**Aim of the task:** Repeat only the lines below that run from the line with "The width and" to the line with "The image size is (720, 504).", ends included; skip every picture.

Excerpted data: Begin

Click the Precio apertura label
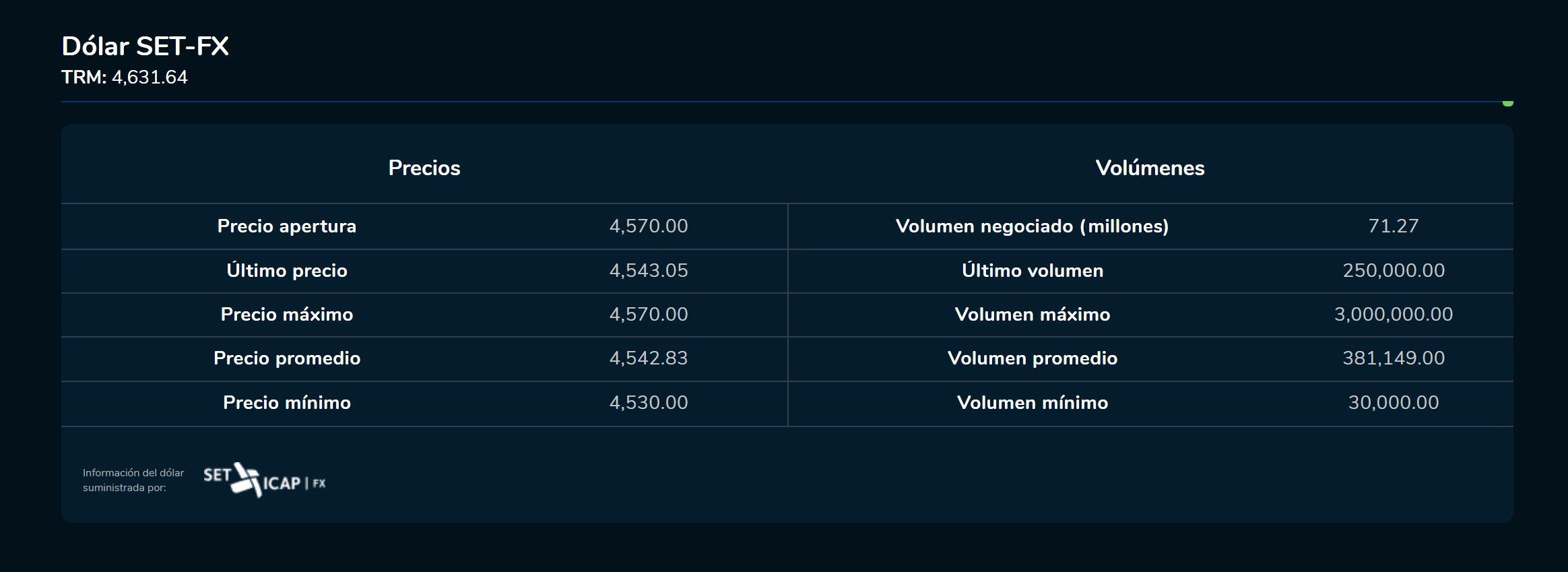tap(287, 226)
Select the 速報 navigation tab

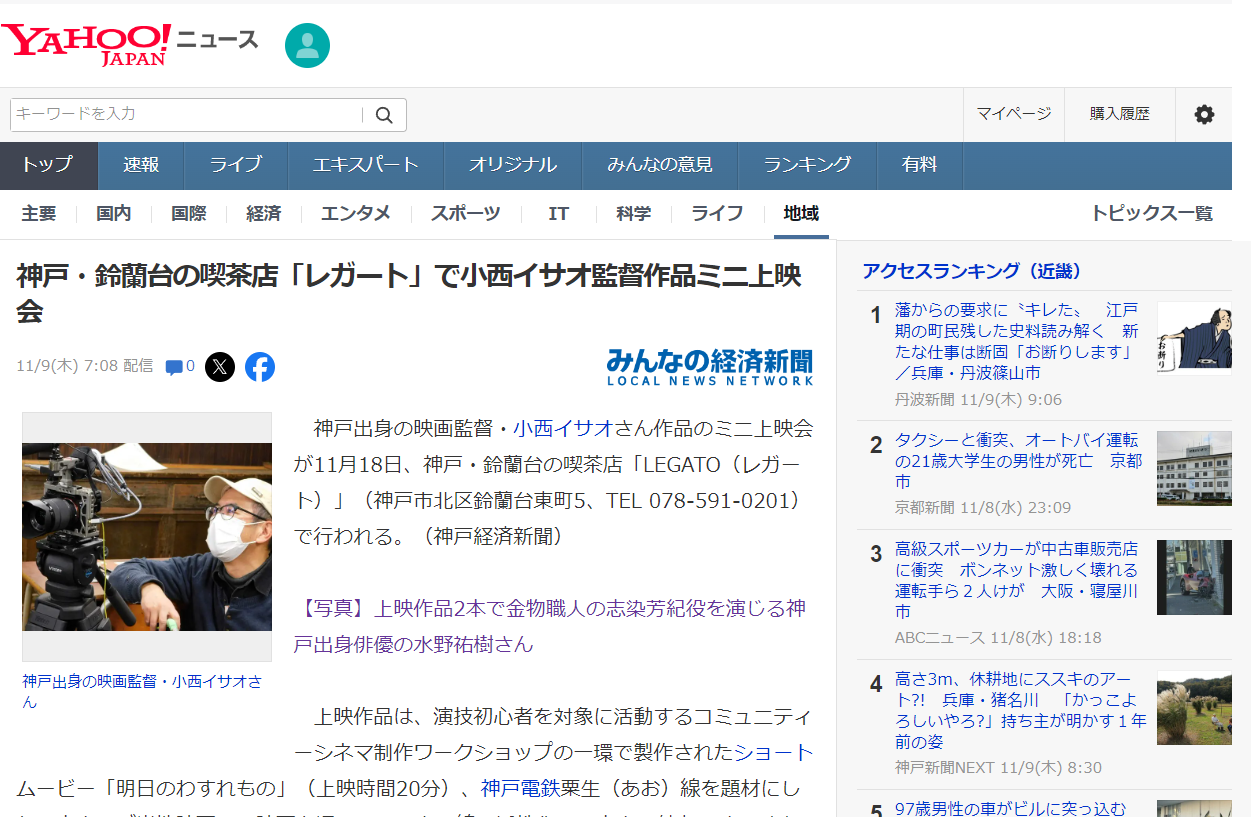(141, 165)

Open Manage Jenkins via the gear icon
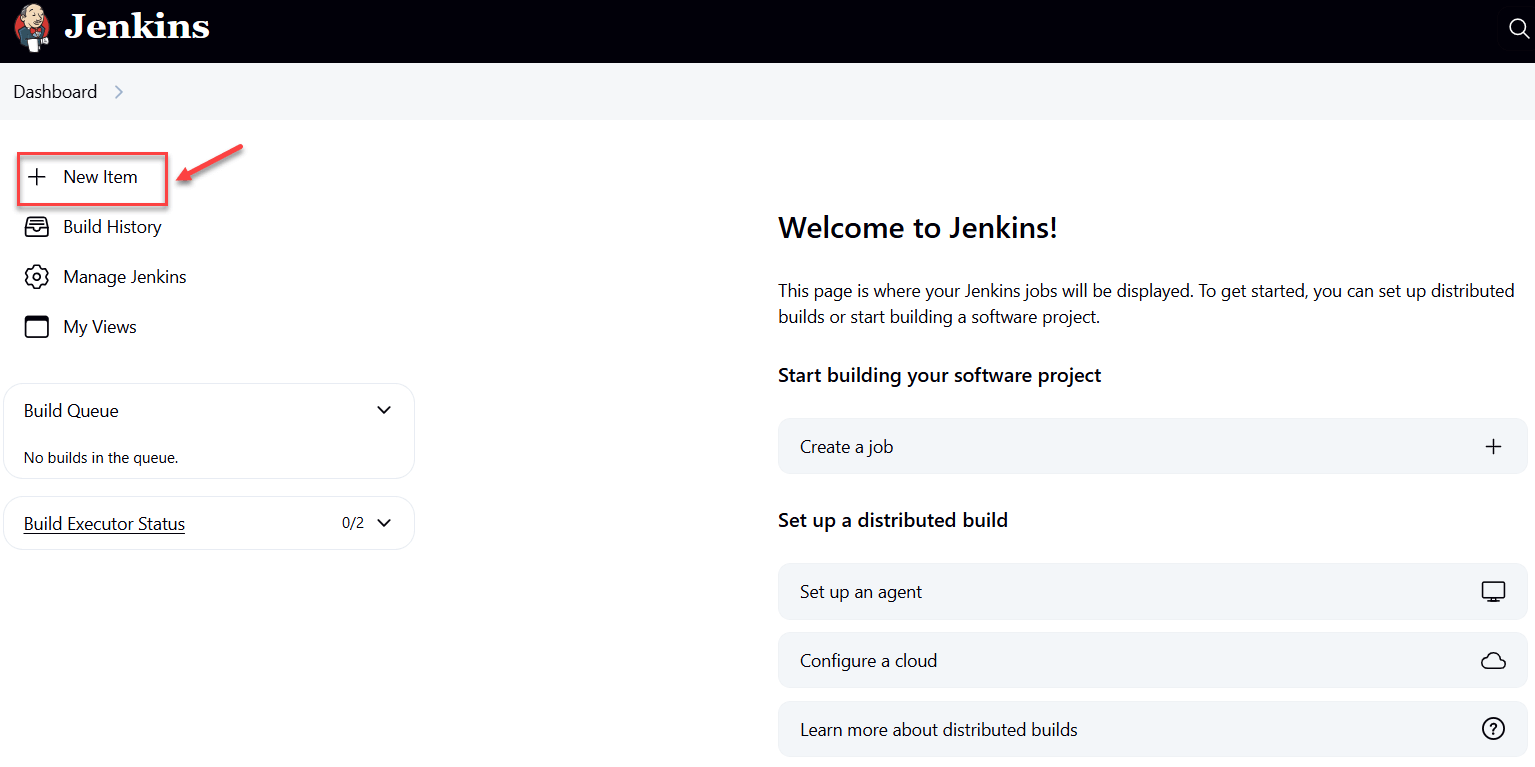[x=37, y=277]
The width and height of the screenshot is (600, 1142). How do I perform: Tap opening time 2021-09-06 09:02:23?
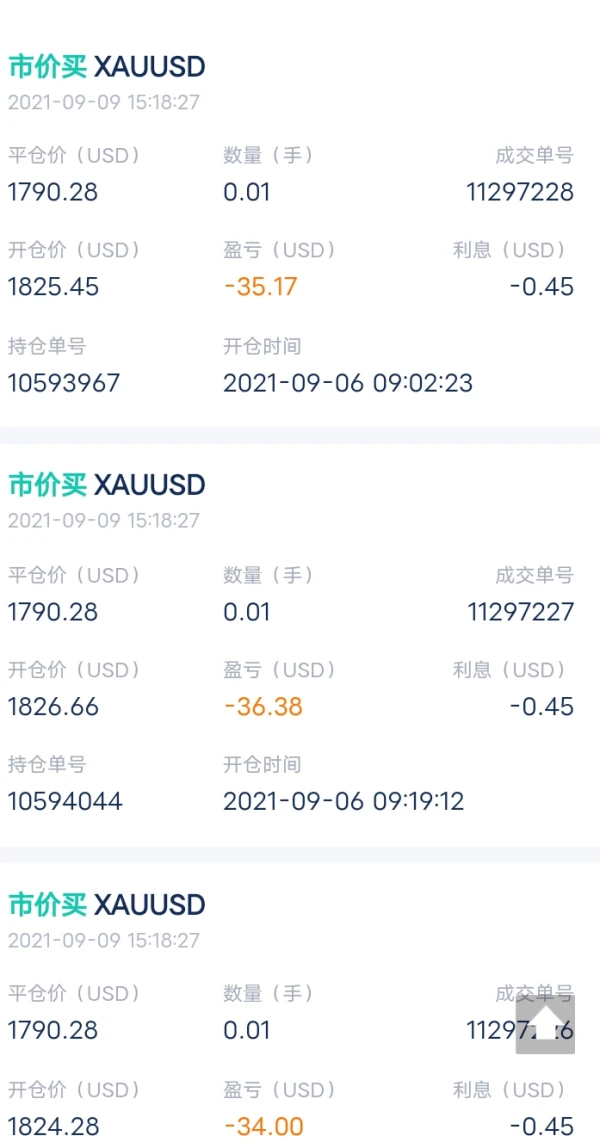click(x=348, y=382)
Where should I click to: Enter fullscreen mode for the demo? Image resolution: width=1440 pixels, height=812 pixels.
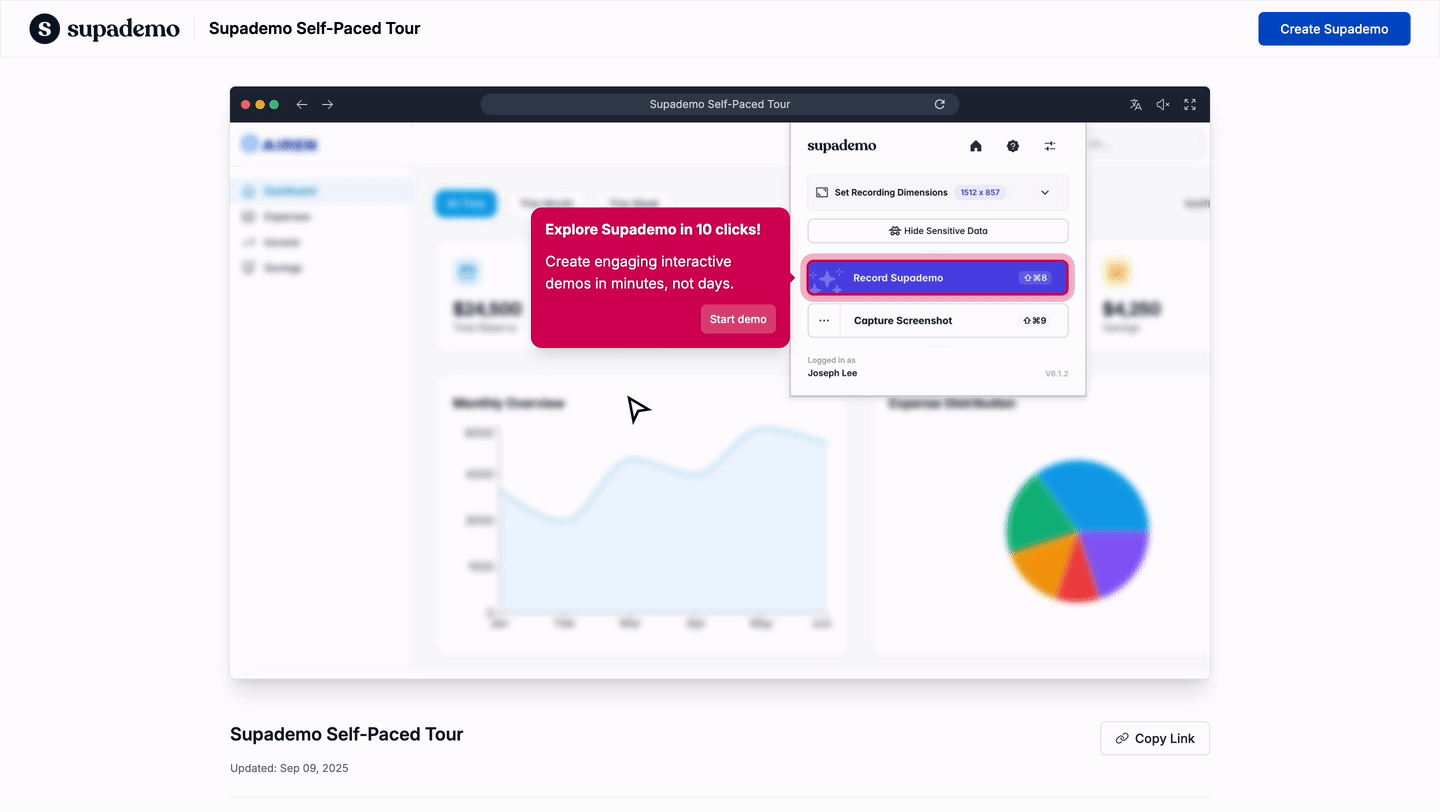coord(1190,104)
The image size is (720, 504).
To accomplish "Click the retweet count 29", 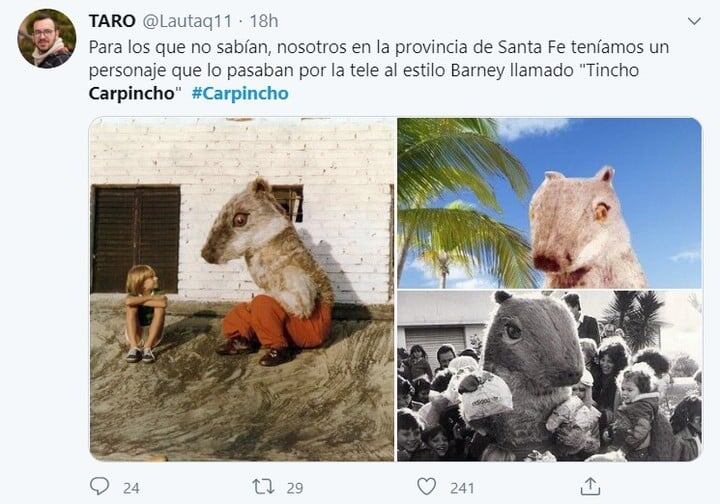I will pos(295,488).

Excerpted data: End

**Exercise answer:**
The width and height of the screenshot is (600, 1142). How do I perform: Tap opening time 2021-09-06 09:02:23?
click(x=348, y=382)
Where should I click to: Enter fullscreen mode for the demo? Image resolution: width=1440 pixels, height=812 pixels.
coord(1190,104)
The image size is (720, 504).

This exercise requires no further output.